An improved reciprocating drive and control mechanism invented by Tam Duc Le and Weems D. Turner is the subject of a co-pending application, Ser. No. 489,826, filed Apr. 29, 1983 and assigned to the assignee of the present invention. In this example of the prior art, a reversing mechanism is responsive to rotation of a winding drum and includes a cam in the form of an eccentric disk and a 3-position switch arranged to reverse the direction of the power source when a predetermined stroke (responsive to a fixed distance) has been completed. The relative positions of the cam and the 3-position switch may be manually adjusted while the unit is operating to modify the length of stroke to the desired dimension.

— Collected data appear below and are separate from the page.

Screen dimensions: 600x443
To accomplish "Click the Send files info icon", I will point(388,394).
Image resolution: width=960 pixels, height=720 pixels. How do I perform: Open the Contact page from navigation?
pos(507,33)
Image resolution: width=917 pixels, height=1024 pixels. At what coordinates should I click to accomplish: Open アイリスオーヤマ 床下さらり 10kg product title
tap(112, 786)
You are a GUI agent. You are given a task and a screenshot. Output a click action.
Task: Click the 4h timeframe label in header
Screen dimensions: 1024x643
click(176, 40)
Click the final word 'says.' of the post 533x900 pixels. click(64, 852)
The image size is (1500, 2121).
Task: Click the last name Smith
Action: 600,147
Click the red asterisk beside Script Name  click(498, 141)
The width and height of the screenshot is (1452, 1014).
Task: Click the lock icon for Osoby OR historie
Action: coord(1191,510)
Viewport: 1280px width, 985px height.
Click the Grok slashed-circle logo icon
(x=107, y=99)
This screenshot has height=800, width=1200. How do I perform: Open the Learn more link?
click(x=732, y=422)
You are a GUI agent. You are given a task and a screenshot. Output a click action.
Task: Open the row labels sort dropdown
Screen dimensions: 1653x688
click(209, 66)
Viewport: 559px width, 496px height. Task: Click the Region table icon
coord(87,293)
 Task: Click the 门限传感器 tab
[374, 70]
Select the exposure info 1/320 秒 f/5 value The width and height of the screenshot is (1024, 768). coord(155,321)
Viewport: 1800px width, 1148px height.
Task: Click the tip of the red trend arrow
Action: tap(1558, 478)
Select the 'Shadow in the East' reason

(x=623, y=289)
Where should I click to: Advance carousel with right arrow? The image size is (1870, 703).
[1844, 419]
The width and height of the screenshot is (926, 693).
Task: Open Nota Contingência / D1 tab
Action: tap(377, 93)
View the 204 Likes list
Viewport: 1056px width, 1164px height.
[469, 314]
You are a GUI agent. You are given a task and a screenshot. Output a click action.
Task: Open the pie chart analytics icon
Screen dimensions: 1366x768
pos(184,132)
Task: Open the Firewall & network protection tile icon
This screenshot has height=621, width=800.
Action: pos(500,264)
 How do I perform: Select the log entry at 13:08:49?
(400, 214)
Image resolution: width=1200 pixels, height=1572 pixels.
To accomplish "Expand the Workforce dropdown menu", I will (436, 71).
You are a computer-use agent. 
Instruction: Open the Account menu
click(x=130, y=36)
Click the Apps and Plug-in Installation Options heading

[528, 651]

Other prior art reversing or control mechanisms in similar pump applications all include a simple limit switch (fixed distance response) similar to the examples described above. Such prior art neither teaches, nor recognizes the substantial advantages of, a unique control mechanism responsive to the velocity of the system and designed to energize the power source in the proper direction when the velocity of the system reaches a predetermined operating speed.